▶ **How to complete this task**: Word for word, transcribe the material below from its first line to the line with "Task: Check the 停止 stop checkbox", both included.

▶ **Exercise material**:
☆ ☆ ☆ ☆ ☆

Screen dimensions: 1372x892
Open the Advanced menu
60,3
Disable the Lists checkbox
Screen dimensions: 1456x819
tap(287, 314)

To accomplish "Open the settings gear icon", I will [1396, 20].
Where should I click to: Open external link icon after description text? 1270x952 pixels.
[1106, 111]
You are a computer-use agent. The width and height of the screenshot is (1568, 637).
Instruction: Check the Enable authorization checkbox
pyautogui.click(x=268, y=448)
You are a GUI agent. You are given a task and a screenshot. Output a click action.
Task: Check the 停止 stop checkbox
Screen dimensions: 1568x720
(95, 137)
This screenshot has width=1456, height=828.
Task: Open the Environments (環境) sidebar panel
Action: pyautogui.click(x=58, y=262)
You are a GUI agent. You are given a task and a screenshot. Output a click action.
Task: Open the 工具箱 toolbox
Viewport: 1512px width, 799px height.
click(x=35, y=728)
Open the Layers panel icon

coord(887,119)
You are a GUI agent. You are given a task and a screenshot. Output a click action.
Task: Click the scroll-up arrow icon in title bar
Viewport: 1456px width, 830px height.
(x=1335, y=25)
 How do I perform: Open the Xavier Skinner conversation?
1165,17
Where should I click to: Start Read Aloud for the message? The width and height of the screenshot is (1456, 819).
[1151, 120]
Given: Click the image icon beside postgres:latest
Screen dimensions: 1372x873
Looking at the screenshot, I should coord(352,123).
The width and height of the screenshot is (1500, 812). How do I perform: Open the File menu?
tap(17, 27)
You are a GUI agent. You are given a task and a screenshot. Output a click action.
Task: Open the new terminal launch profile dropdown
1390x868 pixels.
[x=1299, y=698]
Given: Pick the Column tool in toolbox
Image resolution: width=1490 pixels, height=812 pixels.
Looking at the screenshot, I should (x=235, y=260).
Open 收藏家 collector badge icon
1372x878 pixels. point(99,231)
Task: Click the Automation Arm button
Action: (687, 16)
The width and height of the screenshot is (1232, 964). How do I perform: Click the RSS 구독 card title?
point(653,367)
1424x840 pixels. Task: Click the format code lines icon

☆ ☆ ☆ ☆ ☆

▶ **Solution to this task**:
Screen dimensions: 1372x892
Open the Advanced menu
60,3
Disable the Lists checkbox
Screen dimensions: 1456x819
tap(287, 314)

To accomplish "Open the settings gear icon", I will [1396, 20].
Where should I click to: Open external link icon after description text? 1270x952 pixels.
[1106, 111]
You are a computer-use agent. The width and height of the screenshot is (1568, 637).
Instruction: Check the Enable authorization checkbox
pyautogui.click(x=268, y=448)
You are a GUI agent. You are given a task and a screenshot. Output a click action.
Task: Check the 停止 stop checkbox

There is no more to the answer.